TASK REQUIREMENTS: Edit the lines from the first one through the line containing "Looking at the screenshot, I should click(482, 74)." by replacing "fast-forward icon" with "skip-forward icon", and return those lines with nothing else changed.

DATASET EXTRACT:
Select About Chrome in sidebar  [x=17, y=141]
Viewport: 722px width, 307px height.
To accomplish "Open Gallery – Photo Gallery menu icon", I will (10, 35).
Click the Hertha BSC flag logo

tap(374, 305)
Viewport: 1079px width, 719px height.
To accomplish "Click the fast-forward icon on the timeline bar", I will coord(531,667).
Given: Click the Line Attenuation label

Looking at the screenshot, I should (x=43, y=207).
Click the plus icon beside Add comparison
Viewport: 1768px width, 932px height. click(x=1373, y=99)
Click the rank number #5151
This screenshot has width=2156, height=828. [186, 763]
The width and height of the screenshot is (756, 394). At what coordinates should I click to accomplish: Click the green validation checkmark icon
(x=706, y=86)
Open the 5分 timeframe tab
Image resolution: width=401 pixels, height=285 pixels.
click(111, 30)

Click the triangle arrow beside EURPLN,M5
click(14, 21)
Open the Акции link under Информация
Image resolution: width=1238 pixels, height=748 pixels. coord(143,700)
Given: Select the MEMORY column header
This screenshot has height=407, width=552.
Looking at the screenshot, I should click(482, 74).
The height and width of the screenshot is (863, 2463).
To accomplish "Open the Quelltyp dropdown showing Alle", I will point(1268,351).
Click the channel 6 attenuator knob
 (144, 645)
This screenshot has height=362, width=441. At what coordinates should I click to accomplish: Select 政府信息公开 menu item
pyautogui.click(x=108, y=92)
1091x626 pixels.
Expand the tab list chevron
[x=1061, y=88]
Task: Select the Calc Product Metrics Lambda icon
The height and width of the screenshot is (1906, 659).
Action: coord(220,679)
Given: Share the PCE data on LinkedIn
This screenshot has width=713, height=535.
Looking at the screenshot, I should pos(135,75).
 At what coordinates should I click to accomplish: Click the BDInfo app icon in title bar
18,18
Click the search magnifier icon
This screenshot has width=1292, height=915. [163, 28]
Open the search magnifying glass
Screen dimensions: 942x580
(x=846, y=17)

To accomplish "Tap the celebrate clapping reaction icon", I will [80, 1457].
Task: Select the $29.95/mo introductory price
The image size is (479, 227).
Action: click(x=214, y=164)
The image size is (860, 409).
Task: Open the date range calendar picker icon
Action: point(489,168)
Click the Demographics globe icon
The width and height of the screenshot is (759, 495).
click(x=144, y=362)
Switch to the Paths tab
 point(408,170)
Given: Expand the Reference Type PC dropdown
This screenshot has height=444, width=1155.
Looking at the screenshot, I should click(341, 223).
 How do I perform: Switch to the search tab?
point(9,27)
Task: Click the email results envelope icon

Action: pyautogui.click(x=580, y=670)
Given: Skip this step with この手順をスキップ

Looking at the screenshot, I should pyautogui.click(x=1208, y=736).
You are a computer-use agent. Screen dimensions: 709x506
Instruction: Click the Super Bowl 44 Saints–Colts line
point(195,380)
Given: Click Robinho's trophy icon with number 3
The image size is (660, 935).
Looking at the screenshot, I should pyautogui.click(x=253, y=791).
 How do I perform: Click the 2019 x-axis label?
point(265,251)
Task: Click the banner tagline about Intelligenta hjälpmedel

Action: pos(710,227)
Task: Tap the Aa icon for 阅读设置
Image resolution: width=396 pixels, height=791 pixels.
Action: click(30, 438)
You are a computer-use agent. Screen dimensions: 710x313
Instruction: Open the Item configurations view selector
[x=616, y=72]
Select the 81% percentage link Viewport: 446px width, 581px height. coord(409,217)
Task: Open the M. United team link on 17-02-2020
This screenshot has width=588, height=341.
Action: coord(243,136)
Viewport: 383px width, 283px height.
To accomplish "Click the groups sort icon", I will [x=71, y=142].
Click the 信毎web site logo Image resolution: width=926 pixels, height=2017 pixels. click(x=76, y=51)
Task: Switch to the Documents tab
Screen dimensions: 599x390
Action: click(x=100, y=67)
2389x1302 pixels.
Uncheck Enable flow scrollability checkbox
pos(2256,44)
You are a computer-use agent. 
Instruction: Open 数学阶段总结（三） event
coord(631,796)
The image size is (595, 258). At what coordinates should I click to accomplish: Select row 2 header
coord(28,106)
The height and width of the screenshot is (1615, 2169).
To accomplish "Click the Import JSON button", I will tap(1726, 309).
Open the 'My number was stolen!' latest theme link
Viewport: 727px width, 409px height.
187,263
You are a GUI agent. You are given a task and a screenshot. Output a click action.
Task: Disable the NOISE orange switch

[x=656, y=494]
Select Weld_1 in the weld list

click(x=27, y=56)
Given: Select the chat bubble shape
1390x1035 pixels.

FULL SOLUTION:
Select About Chrome in sidebar  [x=17, y=141]
Viewport: 722px width, 307px height.
To accomplish "Open Gallery – Photo Gallery menu icon", I will (10, 35).
Click the Hertha BSC flag logo

tap(374, 305)
Viewport: 1079px width, 719px height.
To accomplish "Click the skip-forward icon on the timeline bar", I will coord(531,667).
Given: Click the Line Attenuation label

Looking at the screenshot, I should (x=43, y=207).
Click the plus icon beside Add comparison
Viewport: 1768px width, 932px height. click(x=1373, y=99)
Click the rank number #5151
This screenshot has width=2156, height=828. [186, 763]
The width and height of the screenshot is (756, 394). At what coordinates should I click to accomplish: Click the green validation checkmark icon
(x=706, y=86)
Open the 5分 timeframe tab
Image resolution: width=401 pixels, height=285 pixels.
click(111, 30)

Click the triangle arrow beside EURPLN,M5
click(14, 21)
Open the Акции link under Информация
Image resolution: width=1238 pixels, height=748 pixels. coord(143,700)
Given: Select the MEMORY column header
This screenshot has height=407, width=552.
Looking at the screenshot, I should click(482, 74).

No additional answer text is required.